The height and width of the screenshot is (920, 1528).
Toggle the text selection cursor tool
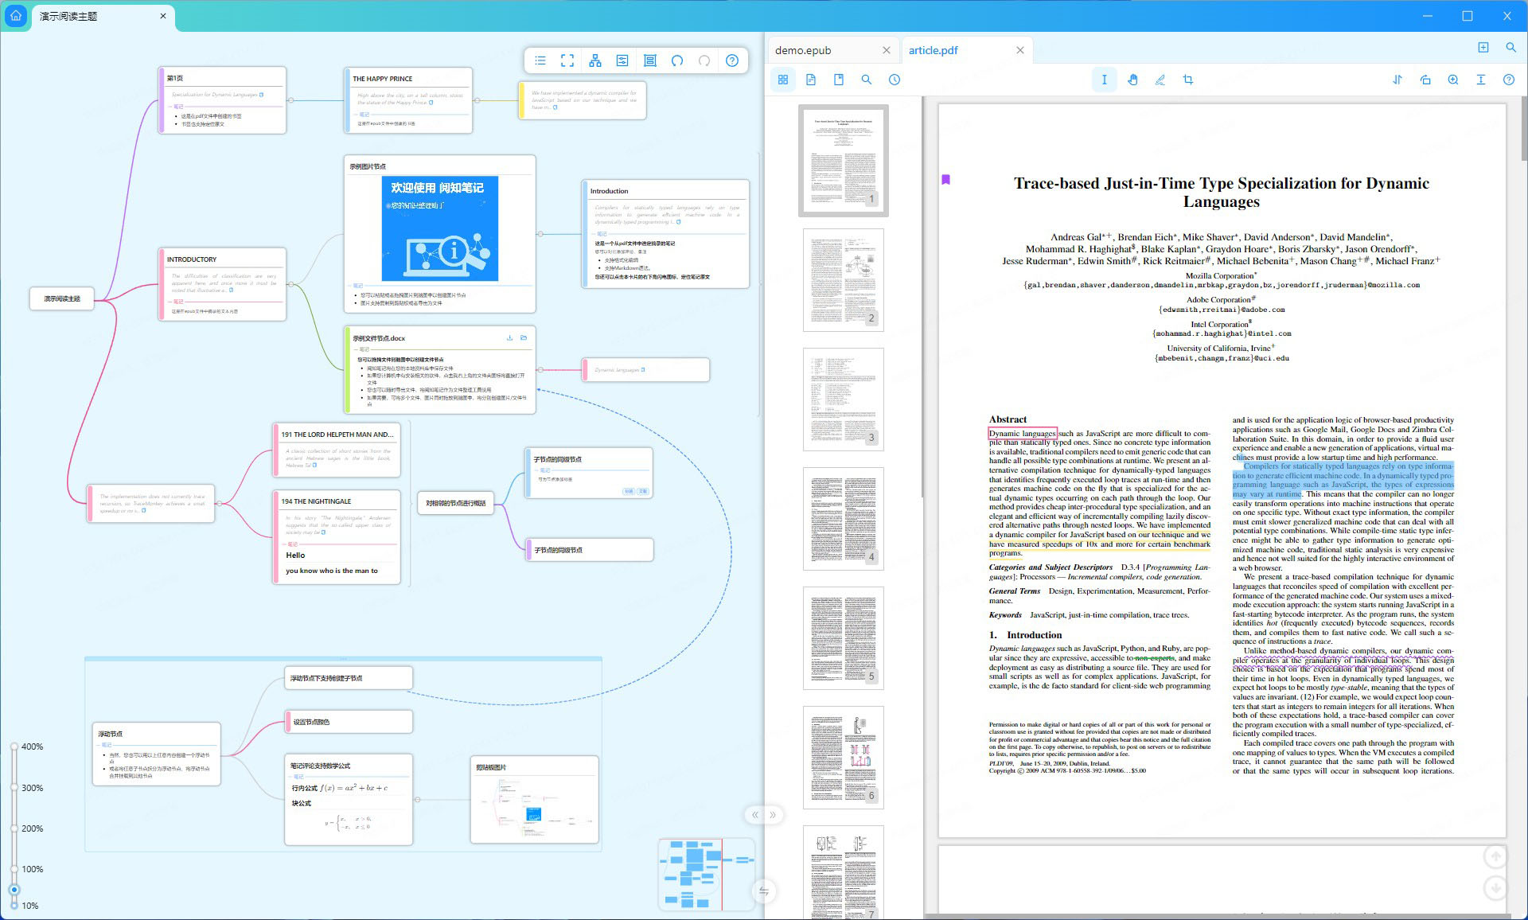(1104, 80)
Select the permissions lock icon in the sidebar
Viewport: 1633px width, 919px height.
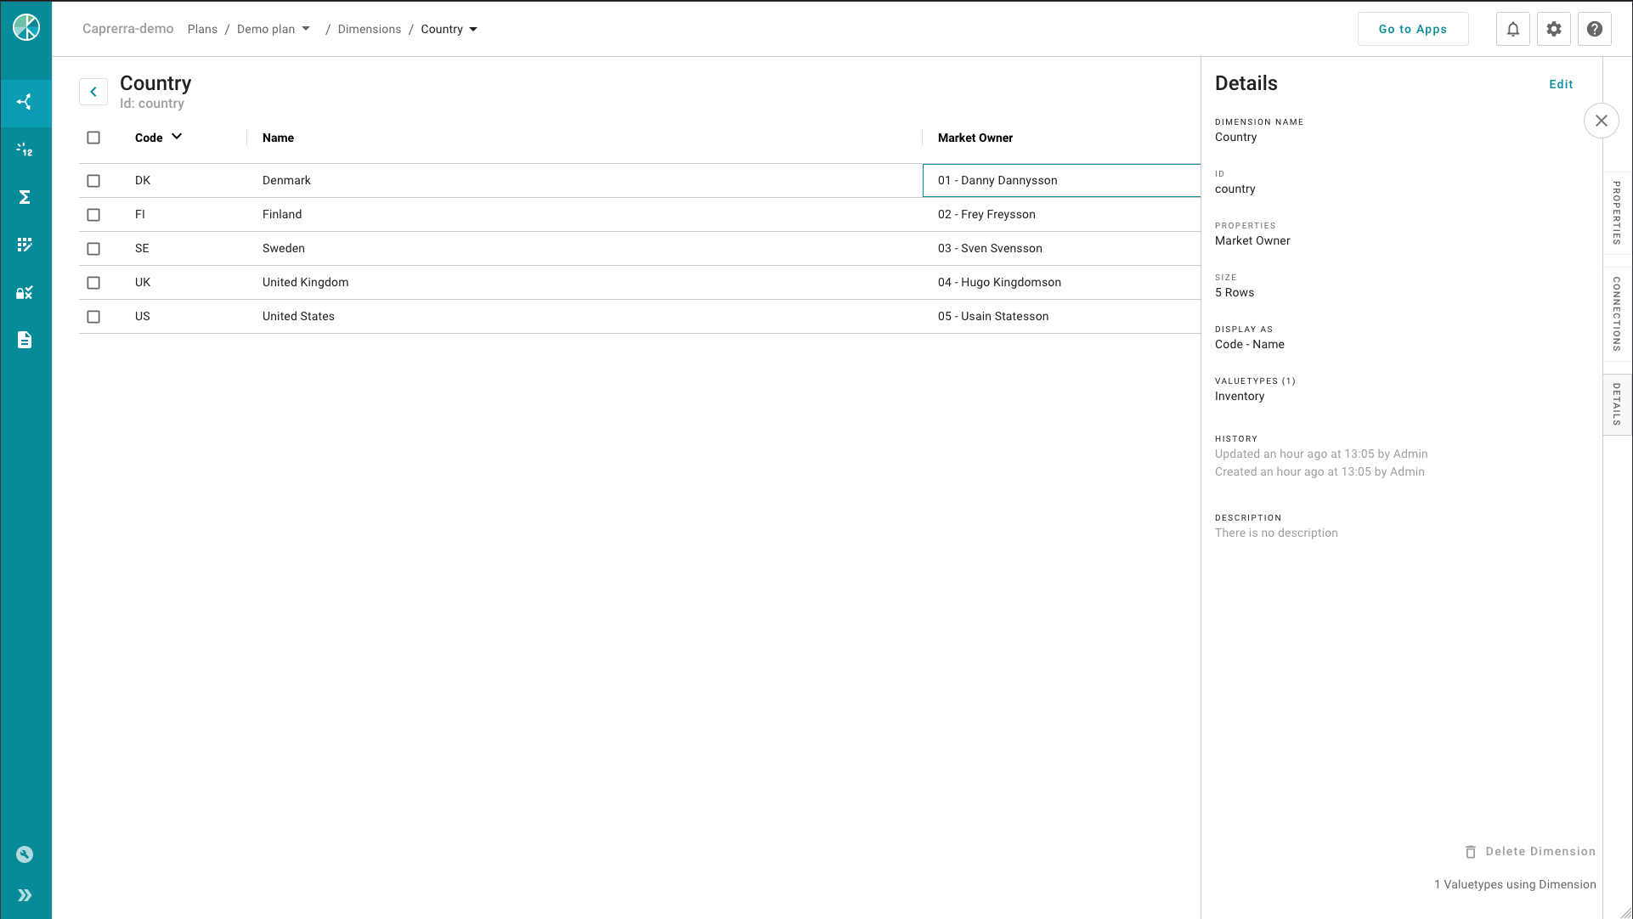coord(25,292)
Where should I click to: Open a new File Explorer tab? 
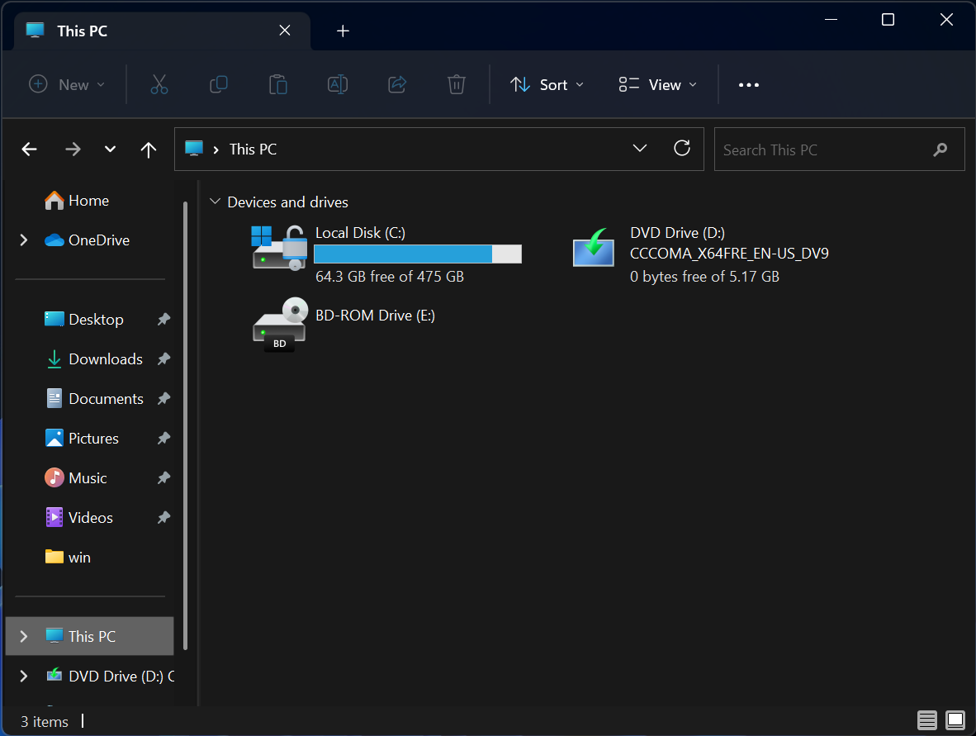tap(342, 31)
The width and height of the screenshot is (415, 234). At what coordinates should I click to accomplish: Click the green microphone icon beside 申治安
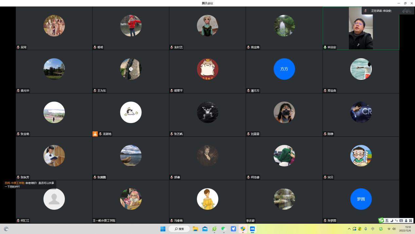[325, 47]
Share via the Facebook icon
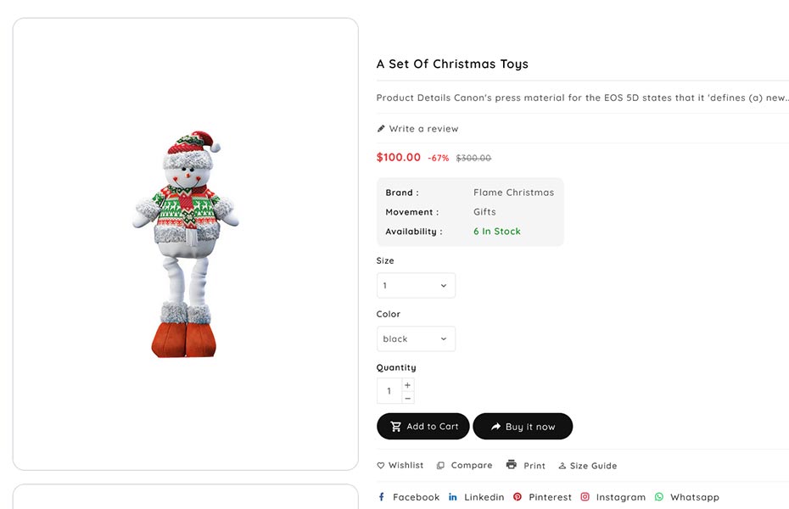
= = = =
» **Problem description**:
Arrange every line of the listing above as a Markdown table with the columns "No." and "Text", numbering the rows and skipping blank lines. Leave the pictures out.

» **Complete output**:
| No. | Text |
|---|---|
| 1 | The height and width of the screenshot is (920, 1528). |
| 2 | Toggle the text selection cursor tool |
| 3 | (1104, 80) |
| 4 | Select the permissions lock icon in the sidebar |
| 5 | Viewport: 1633px width, 919px height. |
| 6 | coord(25,292) |
| 7 | Where should I click to: Open a new File Explorer tab?  |
| 8 | tap(342, 31) |
| 9 | The width and height of the screenshot is (415, 234). At what coordinates should I click to accomplish: Click the green microphone icon beside 申治安 |
| 10 | [325, 47] |
| 11 | Share via the Facebook icon |